After HDD completes, it is still possible that the tree could be further minimized. HDD works by layer without concern for 1-tree-minimality. So we can further optimise the results by post-processing HDDs output:

We now present an algorithm, HDD+, consisting of a greedy phase and a nal 1-tree-minimality assurance phase. First we perform the greedy phase: a call to HDD on the input configuration tree. This phase will attempt to trim the tree as best it can without consideration for 1-tree-minimality. The second optimality oriented phase is symmetric with the final step of ddmin. It will try to remove individual nodes from the tree one by one in a BFS-like manner. It will repeat the attempt on the entire tree continually as long as the previous iteration successfully removed at least a single node. This algorithm produces a 1-tree-minimal configuration by definition: the final input tree does not have a single node that can be removed, otherwise the algorithm would not have terminated.

With a theoretically higher upper bound on test inputs ( O(n3) vs O(n2) for HDD+), a variant HDD* has the advantage of being very easy to implement and in practice just as useful:

We present another algorithm for 1-tree-minimality, HDD*. This algorithm repeatedly calls HDD until a single call fails to remove a single element from the input tree… Implementing HDD* is simple with an already working HDD implementation, so for comparison we included it in our empirical results. We hope by our evaluation to demonstrate two conclusions: (1) worst-case analysis for HDD, ddmin, and HDD* does not reflect what happens in practice, and (2) 1-minimality is not necessarily the best criteria for input minimization.

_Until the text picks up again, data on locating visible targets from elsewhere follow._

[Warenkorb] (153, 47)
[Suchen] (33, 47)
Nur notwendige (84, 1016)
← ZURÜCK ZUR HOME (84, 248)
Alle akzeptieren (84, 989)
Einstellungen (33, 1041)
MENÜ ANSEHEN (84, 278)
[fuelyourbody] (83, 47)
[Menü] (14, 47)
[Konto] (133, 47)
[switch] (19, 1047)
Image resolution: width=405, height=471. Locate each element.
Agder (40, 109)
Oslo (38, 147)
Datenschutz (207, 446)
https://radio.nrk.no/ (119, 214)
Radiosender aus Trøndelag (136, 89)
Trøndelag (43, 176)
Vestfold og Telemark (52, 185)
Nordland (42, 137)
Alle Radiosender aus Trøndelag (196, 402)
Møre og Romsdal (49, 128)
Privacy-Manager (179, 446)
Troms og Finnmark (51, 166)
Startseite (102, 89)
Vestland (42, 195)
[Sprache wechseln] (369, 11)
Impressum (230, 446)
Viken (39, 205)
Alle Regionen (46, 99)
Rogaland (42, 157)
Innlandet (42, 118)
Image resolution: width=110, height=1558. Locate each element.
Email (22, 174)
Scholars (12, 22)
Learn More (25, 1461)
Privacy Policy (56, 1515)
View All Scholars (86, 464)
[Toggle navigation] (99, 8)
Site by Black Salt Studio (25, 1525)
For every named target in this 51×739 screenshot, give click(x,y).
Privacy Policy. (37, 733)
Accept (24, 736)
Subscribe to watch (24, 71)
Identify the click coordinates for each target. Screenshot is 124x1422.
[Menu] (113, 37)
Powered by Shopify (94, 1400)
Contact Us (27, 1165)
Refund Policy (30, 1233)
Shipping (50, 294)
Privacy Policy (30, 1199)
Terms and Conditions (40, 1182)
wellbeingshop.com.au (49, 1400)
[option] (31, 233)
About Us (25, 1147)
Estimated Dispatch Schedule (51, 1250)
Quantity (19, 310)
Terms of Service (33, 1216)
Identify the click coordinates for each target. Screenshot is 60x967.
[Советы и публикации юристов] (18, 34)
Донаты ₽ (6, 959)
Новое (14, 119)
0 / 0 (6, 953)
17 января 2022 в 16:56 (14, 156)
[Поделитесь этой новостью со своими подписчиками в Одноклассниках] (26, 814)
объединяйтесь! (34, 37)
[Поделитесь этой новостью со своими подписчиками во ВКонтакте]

The HDD process is very efficient at reducing test cases, and if you already have libraries to hand to parse and unparse your input format, it can be surprisingly efficient to implement. The authors built a version for XML in only 150 lines of Python:

Because of XML’s generality, a single implementation of HDD can be applied uniformly in many application domains. The process of our experimentation is evidence of this: we first implemented the XML tree processingmodule for HDD and then searched for XML document types on which to experiment. Our implementation is very simple; it is written in less than 150 lines of Python code using the DOM API. Although it may not always produce documents that are valid with respect to a specific document type definition (DTD), the generated documents are always well-formed.

There are some great examples of the power of this approach in the paper. If you have a system that works with hierarchical input data that you expect to be working with for any length of time, the investment in producing a test-case minimiser looks to be well worth it to me.